In Amour we do not have the documentary backdrop of the portrayal of the effects of the bomb on the Japanese people for Amour takes place virtually entirely within the increasingly claustrophobic confines of the elegant and very high-ceilinged but tired-looking Parisian apartment of Georges and Anne as if to tell us that a half century love affair between two people is an exceptional thing apart. Further, unlike the constant tension between the woman and her Japanese architect lover and their distinctive points of view, cultural experiences and styles in HMA, the only tensions between Anne and Georges take place over their different experiences of Anne’s stroke and the after effects after Georges is first startled by Anne’s beautiful but serene face haunted by a vacant stare as if she was wearing a death mask. Anne subsequently cannot understand why Georges is so upset at her behaviour and why he complains about her failure to respond until she herself comes to understand that she has had a stroke when she unsuccessfully tries to pour herself a cup of tea. While HMA was about the paradoxes of love and the divisions and tensions in the powerful attraction of two people who share so little in common but love, Amour is about two older pianists who have shared a lifelong love of music and deep appreciation of one another, but even that record of deep intimacy disintegrates under the ravages of human mortality just as , paradoxically, their lives intertwine even more intimately. We may live together for fifty years but inevitably we die alone. And without music! There is no soundtrack to either enhance or detract from the visual effect except when we hear a piano performance at the beginning, another piano performance by Anne’s former pupil at their home, and a CD of Anne performing which Gorges turns off. But Georges cannot turn off this excruciating process of dying. Instead of a music soundtrack through the film, we only hear desolate silences and sounds, a tap turned off mysteriously when Anne was otherwise in a coma, Anne’s desolate muffled grunts and her cries ‘I am in pain’ as she is bathed by a nurse.

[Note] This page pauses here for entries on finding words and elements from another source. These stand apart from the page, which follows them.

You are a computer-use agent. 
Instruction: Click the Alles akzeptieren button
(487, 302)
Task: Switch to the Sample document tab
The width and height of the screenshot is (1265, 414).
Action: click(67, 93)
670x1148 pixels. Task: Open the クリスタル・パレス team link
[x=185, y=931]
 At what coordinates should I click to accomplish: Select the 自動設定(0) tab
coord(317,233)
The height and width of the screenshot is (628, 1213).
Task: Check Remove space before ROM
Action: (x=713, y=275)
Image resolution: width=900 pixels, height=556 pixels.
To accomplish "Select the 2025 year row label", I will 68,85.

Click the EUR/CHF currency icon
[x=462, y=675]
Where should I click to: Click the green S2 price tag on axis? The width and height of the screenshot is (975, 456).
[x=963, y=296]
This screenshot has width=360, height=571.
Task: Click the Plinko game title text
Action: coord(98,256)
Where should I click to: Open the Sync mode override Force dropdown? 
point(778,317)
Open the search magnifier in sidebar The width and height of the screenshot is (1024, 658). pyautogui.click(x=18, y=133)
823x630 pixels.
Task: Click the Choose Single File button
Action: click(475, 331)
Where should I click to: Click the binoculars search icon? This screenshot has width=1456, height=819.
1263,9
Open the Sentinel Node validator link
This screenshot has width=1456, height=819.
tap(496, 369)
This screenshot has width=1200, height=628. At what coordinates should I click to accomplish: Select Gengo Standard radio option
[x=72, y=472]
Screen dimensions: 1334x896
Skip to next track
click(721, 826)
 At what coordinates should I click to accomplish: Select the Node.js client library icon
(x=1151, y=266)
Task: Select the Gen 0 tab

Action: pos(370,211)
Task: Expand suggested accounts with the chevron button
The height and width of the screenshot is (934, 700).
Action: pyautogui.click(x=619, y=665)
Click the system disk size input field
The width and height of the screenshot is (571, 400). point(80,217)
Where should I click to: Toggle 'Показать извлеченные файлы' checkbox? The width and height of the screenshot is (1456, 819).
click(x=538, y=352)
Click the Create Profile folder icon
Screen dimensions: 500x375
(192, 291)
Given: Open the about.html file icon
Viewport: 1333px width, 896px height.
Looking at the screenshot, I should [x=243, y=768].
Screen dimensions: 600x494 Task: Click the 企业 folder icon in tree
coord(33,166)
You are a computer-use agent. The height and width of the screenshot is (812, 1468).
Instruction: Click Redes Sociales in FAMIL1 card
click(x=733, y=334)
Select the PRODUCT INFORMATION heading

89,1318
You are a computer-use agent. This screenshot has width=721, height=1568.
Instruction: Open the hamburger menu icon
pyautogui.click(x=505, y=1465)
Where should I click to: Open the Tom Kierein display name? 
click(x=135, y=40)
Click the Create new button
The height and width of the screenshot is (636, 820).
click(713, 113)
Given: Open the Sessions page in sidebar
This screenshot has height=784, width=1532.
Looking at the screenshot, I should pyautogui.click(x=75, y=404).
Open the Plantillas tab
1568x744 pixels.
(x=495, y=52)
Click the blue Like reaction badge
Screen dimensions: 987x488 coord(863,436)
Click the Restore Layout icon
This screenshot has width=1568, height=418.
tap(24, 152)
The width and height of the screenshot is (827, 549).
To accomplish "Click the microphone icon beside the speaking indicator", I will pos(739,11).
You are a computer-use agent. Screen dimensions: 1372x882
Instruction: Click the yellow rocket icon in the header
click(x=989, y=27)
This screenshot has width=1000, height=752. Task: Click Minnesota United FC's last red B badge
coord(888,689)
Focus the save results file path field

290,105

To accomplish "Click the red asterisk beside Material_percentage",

Thus, both films are about impossible, romantic and poignant love stories that we rarely see, but Amour is much more of a horror film for it shows that even when the impossible becomes real, ravages of time and mortality and death will deal even that love affair a mortal blow. As a leader in the Combined Universities Campaign for Nuclear Disarmament (CUCND) in the early sixties, I was well acquainted with the enormous and widespread destruction nuclear weapons could and did make on human civilization and the personal lives of people, but I could still watch HMA. Now I am seventy-five years old. My brother-in-law just died and I watched the effects of pancreatic cancer on his body and spirit and the fact that his only wish to die with dignity could not be granted. Georges in Amour, with all his devotion to Anne, could also not grant her the same wish. Amour, by contrast with HMA, was just too painful and harrowing for me. I had to leave this brilliant masterpiece 30 minutes before it ended.